As all data presented recently points to a strong demand for private rented properties, on the surface it may appear landlords are faring better than most in these unstable economic times.
However, digging a little deeper, there are some serious and significant flaws that landlords are facing, which could cause major issues, especially next year. While the up to date research in the sector clearly shows that rents are increasing for the landlord, statistics published by the NLA (National Landlords Association), indicates that nearly half of possessions by landlords are a direct result of the tenant’s failure to pay the rent.
It can take anywhere from 3 – 5 months for an eviction process and for a landlord to finally gain possession, which can cause extensive problems on BTL payments. Compounded with the trouble of lengthy eviction procedures, landlords also face legal costs, loss of rent and repair and maintenance to damage. For landlords with small portfolios, this could mean all the difference, resulting in BTL repossessions.

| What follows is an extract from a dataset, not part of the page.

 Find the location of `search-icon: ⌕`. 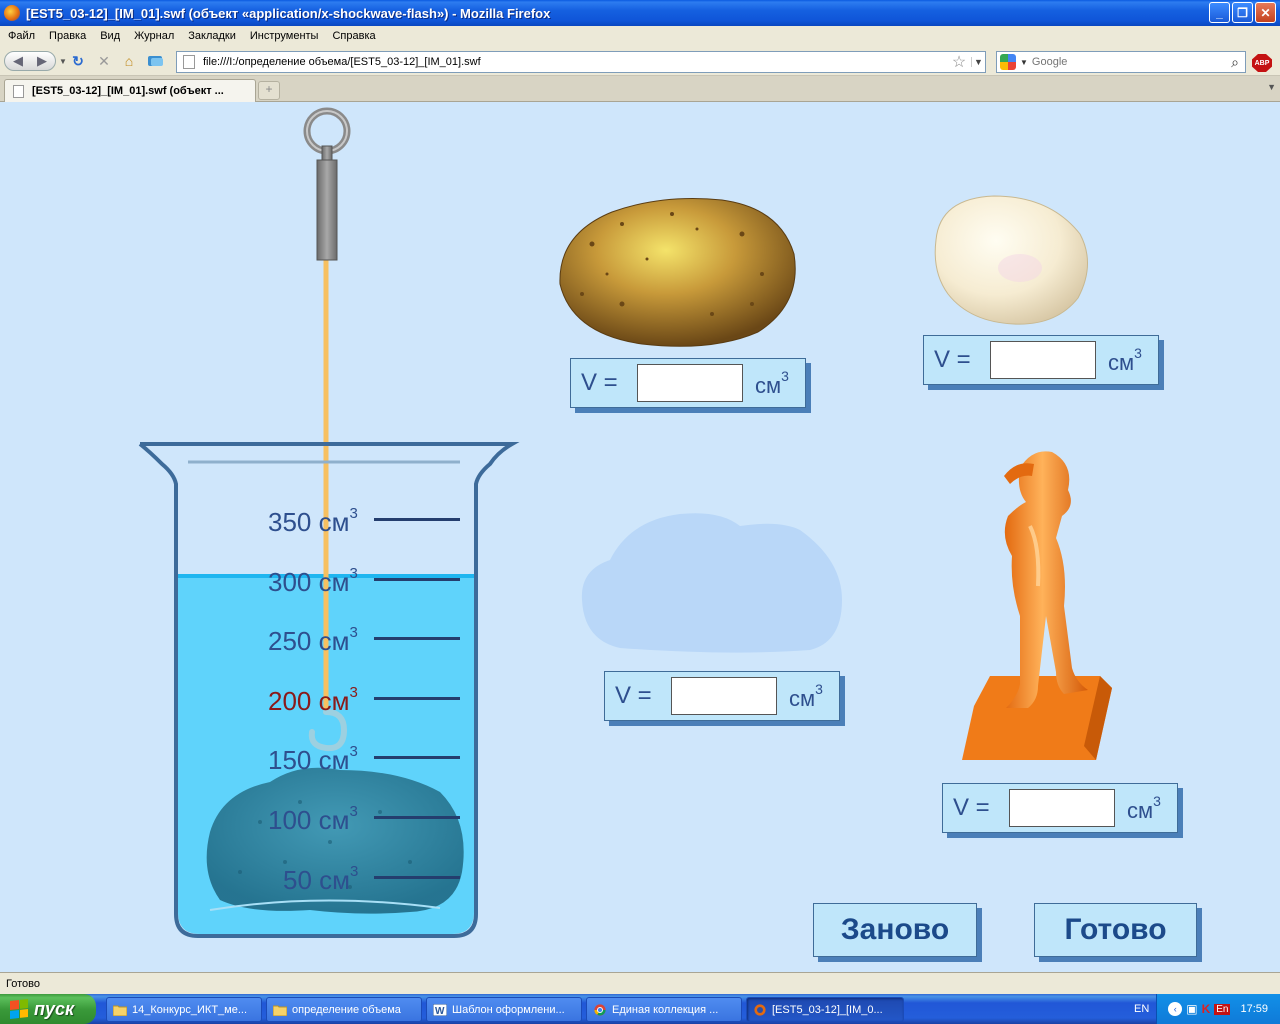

As an industry leader, Legal 4 Landlords have addressed these issues, resulting in a 96% success rate with just a notice 8 administered.
Sample research captured by Legal 4 Landlords in-house data, shows that it’s not just LHA tenants who dominate the eviction rankings, but possessions are now closing pace on white and blue collar workers, implying that private and public sector workers are feeling the pinch amid government cuts as they struggle to meet their rental commitments on properties.
The recent 13% increase in buy-to-let mortgages shows clearly as to where housing trends are leading. The concern, however in next years LHA cuts and the government’s impending switch to measure inflation through the consumer price index (CPI) from the current Retail Price Index (RPI) is a worrying issue for landlords.